Viscoelastic properties and nanoscale structures of composite oligopeptide-polysaccharide hydrogels.

Biocompatible and biodegradable peptide hydrogels are drawing increasing attention as prospective materials for human soft tissue repair and replacement. To improve the rather unfavorable mechanical properties of our pure peptide hydrogels, in this work we examined the possibility of creating a double hydrogel network. This network was created by means of the coassembly of mutually attractive, but self-repulsive oligopeptides within an already-existing fibrous network formed by the charged, biocompatible polysaccharides chitosan, alginate, and chondroitin. Using dynamic oscillatory rheology experiments, it was found that the coassembly of the peptides within the existing polysaccharide network resulted in a less stiff material as compared to the pure peptide networks (the elastic modulus G' decreased from 90 to 10 kPa).
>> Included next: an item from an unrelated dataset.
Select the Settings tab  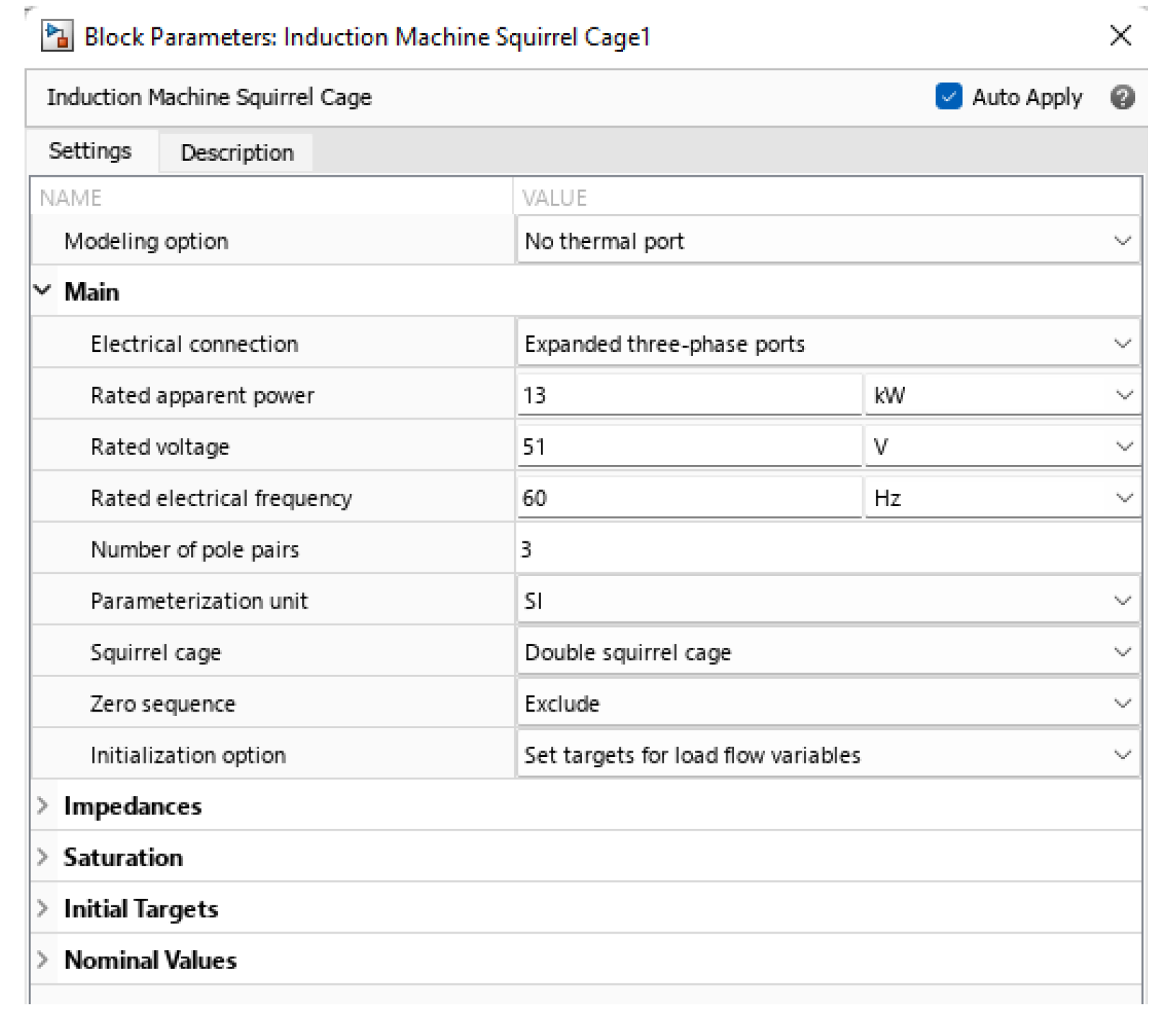point(90,151)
However, these composite oligopeptide-polysaccharide hydrogels were characterized by a greater resistance to deformation (the yield strain γ grew from 4 to 100%). Small-angle neutron scattering (SANS) was used to study the 2D cross-sectional shapes of the fibers, their dimensional characteristics, and the mesh sizes of the fibrous networks. Differences in material structures found with SANS experiments confirmed rheology data, showing that incorporation of the peptides dramatically changed the morphology of the polysaccharide network. The resulting fibers were structurally very similar to those forming the pure peptide networks, but formed less stiff gels because of their markedly greater mesh sizes. Together, these findings suggest an approach for the development of highly deformation-resistant biomaterials.